Oggi per la seconda volta i leader della coalizione virtuale, il centrodestra insomma, si troveranno per la seconda volta in un mese sullo stesso palco. A Cagliari, per una conferenza stampa congiunta in vista delle regionali. Ieri il Cavaliere ha incontrato i suoi parlamentari al Senato e dopo l’abituale show ha dato appuntamento a tutti per mercoledì prossimo, per fare il punto sulle elezioni europee. Qualcosina in materia però Berlusconi la ha detta già ieri: «Mi candido ovunque tranne che al centro, dove c’è Tajani». Il quale, ha aggiunto, mira a un secondo mandato come presidente del Parlamento.

La sfida del partito azzurro è tanto semplice quanto difficile: mira a stanare Salvini costringendolo a scegliere tra le due alleanze di cui è elemento centrale. Lo fa in Italia, accelerando il voto sulle mozioni Tav che costringerà la maggioranza a miracoli di equilibrismo per non dire niente e nel nord, soprattutto nel Piemonte dove si voterà insieme alle europee, la reticenza rischia di costare cara al capo leghista. Lo fa in Europa, con l’obiettivo dichiarato di convincere-costringere il quasi alleato a un blocco tra Ppe e gruppo sovranista. Inutile specificare che quell’alleanza a Strasburgo porrebbe una grossa ipoteca sul quadro interno.

Salvini svicola. Non solo perché ritiene che mantenere l’alleanza con i 5S sia il modo migliore per moltiplicare ulteriormente i consensi, ma anche perché lui stesso deve muoversi al buio, senza elementi sufficientemente chiari per scegliere una strategia di lungo periodo. La vera incognita, infatti, non è la Lega come non è Fi: è M5S, ex movimento oggi sprofondato in una crisi d’identità di cui lo psicodramma del voto sull’immunità del vicepremier leghista è stato solo un sintomo particolarmente vistoso.
Ieri i 5S hanno smentito con i dovuti decibel la possibilità, alla quale aveva accennato il leghista Borghi, di entrare con la Lega nello stesso gruppo parlamentare «eurocritico» a Strasburgo. «M5S – recita un post sul blog – farà parte di un nuovo gruppo fondato sui valori della democrazia diretta. Non esiste e non è mai stata presa in considerazione l’idea di entrare nel gruppo della Lega e Le Pen». Salvini si associa: «Nessun gruppo unico. Abbiamo già i nostri alleati a livello internazionale».

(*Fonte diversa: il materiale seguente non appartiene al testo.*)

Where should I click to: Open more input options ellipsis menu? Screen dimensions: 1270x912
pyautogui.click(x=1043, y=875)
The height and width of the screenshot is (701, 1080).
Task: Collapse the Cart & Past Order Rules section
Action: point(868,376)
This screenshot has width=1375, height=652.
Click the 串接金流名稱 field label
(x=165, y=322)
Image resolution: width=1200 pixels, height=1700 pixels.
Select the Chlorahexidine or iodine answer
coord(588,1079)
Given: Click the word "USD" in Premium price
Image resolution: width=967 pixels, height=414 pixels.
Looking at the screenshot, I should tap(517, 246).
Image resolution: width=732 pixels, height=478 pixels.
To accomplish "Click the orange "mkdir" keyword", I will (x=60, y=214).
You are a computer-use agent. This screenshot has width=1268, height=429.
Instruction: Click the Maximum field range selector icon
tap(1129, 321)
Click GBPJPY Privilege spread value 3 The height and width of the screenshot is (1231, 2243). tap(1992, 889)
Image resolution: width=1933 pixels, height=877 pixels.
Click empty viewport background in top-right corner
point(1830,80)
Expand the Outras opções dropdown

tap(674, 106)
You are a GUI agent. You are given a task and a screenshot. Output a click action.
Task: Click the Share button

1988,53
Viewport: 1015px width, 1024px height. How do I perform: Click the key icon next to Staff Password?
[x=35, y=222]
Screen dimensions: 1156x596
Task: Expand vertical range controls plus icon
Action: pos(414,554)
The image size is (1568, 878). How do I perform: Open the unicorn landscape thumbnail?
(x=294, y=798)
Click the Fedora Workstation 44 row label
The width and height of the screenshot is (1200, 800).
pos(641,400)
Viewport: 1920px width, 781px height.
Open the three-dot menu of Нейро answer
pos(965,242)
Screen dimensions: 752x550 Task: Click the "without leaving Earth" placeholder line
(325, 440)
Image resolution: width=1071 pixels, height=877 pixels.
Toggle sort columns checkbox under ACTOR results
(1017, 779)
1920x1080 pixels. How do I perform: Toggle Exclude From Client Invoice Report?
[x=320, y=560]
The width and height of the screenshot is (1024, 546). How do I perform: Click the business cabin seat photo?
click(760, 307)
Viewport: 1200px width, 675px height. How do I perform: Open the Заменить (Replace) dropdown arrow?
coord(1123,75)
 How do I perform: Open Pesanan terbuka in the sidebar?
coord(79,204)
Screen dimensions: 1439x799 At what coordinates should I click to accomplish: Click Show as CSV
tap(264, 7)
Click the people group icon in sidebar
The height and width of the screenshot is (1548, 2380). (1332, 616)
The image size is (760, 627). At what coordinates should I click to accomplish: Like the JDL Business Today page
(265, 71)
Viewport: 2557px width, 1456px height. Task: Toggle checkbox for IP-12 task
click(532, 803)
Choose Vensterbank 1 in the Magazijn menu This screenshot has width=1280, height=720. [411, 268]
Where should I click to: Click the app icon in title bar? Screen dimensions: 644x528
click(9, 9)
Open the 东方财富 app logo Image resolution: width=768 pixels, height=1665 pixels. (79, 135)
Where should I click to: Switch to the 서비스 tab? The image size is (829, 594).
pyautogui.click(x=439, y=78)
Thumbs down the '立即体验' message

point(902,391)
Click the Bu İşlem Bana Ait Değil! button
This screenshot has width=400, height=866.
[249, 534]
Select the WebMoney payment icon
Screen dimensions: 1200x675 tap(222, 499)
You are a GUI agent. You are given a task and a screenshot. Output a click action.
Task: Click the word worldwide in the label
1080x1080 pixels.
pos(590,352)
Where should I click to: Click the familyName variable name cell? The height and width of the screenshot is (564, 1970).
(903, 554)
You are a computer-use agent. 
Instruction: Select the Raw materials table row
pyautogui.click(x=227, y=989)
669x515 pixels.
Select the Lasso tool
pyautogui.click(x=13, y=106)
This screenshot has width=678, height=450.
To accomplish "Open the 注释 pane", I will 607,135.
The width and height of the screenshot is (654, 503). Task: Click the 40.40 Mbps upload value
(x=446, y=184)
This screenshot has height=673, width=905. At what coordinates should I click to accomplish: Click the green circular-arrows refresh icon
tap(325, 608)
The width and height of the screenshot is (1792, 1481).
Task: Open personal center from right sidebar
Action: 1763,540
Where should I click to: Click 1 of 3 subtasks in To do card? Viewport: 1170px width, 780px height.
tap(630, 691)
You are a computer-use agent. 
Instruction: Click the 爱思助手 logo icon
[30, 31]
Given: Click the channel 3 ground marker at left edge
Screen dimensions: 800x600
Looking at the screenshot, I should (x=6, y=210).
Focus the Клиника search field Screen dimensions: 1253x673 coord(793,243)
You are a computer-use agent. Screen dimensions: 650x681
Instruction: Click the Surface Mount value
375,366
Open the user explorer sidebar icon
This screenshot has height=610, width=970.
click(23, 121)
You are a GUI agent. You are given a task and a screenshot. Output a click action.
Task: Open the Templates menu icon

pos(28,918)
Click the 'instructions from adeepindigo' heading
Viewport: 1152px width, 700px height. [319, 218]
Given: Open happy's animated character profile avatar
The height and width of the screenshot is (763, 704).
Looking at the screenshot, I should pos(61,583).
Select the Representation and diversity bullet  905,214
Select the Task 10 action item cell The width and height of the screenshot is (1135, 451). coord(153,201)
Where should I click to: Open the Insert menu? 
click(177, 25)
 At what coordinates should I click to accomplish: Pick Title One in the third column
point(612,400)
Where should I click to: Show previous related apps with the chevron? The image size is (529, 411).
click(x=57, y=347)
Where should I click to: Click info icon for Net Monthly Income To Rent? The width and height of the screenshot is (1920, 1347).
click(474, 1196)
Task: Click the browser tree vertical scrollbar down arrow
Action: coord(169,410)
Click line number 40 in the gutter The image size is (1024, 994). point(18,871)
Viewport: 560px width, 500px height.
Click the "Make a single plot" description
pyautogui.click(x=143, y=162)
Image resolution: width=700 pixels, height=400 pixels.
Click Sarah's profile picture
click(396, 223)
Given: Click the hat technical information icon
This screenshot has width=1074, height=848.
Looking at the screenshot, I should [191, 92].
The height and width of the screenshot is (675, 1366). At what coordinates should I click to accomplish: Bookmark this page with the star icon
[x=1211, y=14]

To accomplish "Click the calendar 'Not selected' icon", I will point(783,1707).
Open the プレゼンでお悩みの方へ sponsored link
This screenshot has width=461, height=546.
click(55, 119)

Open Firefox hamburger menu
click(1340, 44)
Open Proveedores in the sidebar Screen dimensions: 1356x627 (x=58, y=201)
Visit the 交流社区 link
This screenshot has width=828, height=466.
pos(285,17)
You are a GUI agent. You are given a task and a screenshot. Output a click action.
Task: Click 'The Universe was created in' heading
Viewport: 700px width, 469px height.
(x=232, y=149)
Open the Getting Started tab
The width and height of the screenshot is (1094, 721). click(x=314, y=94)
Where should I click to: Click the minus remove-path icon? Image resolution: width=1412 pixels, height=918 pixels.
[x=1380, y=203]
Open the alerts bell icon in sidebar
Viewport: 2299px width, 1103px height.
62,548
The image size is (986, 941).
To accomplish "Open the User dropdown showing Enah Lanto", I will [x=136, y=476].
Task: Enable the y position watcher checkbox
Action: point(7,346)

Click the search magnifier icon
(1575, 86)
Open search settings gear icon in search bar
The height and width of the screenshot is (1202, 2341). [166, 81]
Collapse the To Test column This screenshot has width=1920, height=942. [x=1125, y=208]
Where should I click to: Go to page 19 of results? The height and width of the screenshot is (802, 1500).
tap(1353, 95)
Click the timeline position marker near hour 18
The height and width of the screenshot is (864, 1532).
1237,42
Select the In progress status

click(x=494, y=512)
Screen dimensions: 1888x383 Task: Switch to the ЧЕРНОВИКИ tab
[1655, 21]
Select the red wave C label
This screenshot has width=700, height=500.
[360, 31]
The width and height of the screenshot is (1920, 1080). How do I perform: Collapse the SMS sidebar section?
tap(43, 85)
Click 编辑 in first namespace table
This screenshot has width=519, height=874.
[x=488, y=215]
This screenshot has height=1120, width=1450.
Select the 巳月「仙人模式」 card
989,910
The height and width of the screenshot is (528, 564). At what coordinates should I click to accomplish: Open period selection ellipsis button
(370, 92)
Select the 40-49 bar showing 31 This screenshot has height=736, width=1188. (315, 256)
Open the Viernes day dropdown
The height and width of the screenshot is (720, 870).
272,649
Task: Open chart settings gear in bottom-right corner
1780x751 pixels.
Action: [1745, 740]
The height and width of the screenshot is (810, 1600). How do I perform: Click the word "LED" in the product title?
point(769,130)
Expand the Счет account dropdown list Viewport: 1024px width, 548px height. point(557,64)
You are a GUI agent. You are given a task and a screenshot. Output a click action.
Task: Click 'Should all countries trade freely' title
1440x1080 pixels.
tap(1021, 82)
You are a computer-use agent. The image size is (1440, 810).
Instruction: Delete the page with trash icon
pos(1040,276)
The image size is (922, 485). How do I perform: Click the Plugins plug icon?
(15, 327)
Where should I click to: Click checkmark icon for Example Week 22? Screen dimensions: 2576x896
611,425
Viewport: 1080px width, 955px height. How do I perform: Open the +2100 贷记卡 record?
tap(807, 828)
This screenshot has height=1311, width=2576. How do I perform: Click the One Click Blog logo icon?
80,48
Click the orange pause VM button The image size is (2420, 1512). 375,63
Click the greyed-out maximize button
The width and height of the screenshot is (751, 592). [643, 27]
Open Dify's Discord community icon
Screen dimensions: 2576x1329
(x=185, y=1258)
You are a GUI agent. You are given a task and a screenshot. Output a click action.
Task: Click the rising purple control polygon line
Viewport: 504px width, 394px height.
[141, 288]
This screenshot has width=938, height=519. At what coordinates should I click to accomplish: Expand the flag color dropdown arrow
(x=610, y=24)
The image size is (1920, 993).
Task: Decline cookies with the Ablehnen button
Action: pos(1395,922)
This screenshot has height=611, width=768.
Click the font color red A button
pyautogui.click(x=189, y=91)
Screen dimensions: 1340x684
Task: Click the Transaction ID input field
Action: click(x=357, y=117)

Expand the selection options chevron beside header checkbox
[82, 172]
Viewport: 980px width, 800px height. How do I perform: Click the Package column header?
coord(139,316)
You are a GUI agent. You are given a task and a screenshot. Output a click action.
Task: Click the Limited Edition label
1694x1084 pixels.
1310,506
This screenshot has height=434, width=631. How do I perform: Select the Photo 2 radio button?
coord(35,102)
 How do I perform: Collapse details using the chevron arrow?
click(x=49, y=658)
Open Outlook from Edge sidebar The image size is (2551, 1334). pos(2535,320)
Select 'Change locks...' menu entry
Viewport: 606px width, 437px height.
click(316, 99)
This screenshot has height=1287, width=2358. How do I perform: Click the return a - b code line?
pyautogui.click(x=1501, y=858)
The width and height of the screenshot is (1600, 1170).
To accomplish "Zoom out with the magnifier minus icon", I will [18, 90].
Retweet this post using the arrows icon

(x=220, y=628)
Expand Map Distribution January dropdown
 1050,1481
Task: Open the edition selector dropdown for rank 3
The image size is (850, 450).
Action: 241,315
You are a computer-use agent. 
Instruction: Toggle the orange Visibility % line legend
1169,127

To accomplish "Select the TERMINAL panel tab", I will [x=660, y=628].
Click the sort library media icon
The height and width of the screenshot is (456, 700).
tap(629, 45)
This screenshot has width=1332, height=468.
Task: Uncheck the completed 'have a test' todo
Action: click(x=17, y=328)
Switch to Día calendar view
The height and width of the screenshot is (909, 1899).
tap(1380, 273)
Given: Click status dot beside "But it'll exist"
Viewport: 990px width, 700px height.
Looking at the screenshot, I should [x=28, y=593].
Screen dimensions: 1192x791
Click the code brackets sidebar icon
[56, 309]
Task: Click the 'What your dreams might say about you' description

Tutto chiaro? Non proprio. Prima delle elezioni i 5S non potrebbero in alcun modo mostrarsi interessati a un gruppo unico e Salvini non ha interesse a far salire la febbre già alta tra i soci di governo. Dopo il voto le cose potrebbero cambiare: in fondo è già successo proprio a proposito dell’alleanza con la Lega, esclusa tassativamente prima delle elezioni politiche. Il «nuovo eurogruppo» di cui parlano i 5S, infatti, è più vicino a un miraggio che a una imminente realtà. Per arrivare al quorum di 7 paesi, necessario per formare un gruppo, mancano infatti ancora due Paesi europei, ma anche tra quelli con cui l’alleanza è già stata stretta solo la Croazia sembra in grado di inviare a Strasburgo un paio di europarlamentari. Smarriti e senza un gruppo, i 5S potrebbero essere attratti dal gruppone «eurocritico» o sovranista che dir si voglia.

E’ una scelta che dipenderà dagli equilibri che si definiranno di qui all’estate in Italia. Tra i 5S si fronteggiano due opzioni antitetiche. Da una parte quella di chi vuole mantenere intatta la natura originaria del Movimento e considera ancora l’alleanza con la Lega come transitoria. Dall’altra quella di chi tira a fare di M5S un vero partito – come ha quasi ammesso Di Maio specificando che inaccettabile è solo la parola «partito», non la sostanza – e soprattutto a trasformare il contratto con Salvini in un’alleanza stabile.
E’ una divisione che regna non solo sulla scena ma quasi certamente anche in cabina di regia. Il Grillo che da giorni riserva a Salvini battute una più pesante dell’altra e che ieri ha chiesto di «essere noi a influenzare Salvini sui nostri temi» è vicino ai movimentisti. Ma alla guida del fronte governista non c’è Di Maio: c’è l’erede del guru venerato ovunque tra i 5S, David Casaleggio.